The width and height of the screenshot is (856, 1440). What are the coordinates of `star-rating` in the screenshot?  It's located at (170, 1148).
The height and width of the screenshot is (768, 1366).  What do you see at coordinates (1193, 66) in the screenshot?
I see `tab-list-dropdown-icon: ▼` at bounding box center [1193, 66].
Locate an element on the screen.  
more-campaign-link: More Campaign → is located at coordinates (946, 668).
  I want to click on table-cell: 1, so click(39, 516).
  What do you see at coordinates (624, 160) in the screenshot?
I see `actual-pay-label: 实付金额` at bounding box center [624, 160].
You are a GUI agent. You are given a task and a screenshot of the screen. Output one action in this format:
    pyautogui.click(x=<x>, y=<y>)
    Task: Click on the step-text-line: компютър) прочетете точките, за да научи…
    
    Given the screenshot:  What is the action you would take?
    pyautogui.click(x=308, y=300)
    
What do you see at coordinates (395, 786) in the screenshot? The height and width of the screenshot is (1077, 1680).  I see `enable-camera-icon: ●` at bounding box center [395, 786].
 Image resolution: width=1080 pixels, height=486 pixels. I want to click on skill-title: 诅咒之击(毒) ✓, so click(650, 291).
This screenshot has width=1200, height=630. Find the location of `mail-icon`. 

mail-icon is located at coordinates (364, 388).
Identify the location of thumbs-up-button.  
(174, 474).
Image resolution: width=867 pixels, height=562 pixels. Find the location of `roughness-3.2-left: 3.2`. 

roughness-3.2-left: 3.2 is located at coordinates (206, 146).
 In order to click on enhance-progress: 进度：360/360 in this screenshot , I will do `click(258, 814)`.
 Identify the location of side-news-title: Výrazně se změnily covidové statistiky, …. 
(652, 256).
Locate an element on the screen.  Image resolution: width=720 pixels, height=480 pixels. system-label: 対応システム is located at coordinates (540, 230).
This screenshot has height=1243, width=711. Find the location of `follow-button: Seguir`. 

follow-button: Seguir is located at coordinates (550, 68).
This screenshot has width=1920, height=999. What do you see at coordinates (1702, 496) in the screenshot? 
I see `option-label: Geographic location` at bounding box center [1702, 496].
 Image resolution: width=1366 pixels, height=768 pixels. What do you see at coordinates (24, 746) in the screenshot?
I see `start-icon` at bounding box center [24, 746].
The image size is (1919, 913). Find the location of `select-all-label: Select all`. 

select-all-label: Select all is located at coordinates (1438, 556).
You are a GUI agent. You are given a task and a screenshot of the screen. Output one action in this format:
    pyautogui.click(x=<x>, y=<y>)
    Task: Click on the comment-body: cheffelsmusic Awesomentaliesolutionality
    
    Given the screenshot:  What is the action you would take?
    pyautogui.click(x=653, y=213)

════════════════

> _Task statement_
Copy out everything from the line containing "In order to" down to the end of the records, switching "Find the location of" to "Give the position of" and leaving everything else as it is.

> _Response box_
 In order to click on enhance-progress: 进度：360/360 in this screenshot , I will do `click(258, 814)`.
 Identify the location of side-news-title: Výrazně se změnily covidové statistiky, …. 
(652, 256).
Locate an element on the screen.  Image resolution: width=720 pixels, height=480 pixels. system-label: 対応システム is located at coordinates (540, 230).
This screenshot has height=1243, width=711. Give the position of `follow-button: Seguir`. 

follow-button: Seguir is located at coordinates (550, 68).
This screenshot has width=1920, height=999. What do you see at coordinates (1702, 496) in the screenshot? 
I see `option-label: Geographic location` at bounding box center [1702, 496].
 Image resolution: width=1366 pixels, height=768 pixels. What do you see at coordinates (24, 746) in the screenshot?
I see `start-icon` at bounding box center [24, 746].
The image size is (1919, 913). Give the position of `select-all-label: Select all`. 

select-all-label: Select all is located at coordinates (1438, 556).
You are a GUI agent. You are given a task and a screenshot of the screen. Output one action in this format:
    pyautogui.click(x=<x>, y=<y>)
    Task: Click on the comment-body: cheffelsmusic Awesomentaliesolutionality
    
    Given the screenshot:  What is the action you would take?
    pyautogui.click(x=653, y=213)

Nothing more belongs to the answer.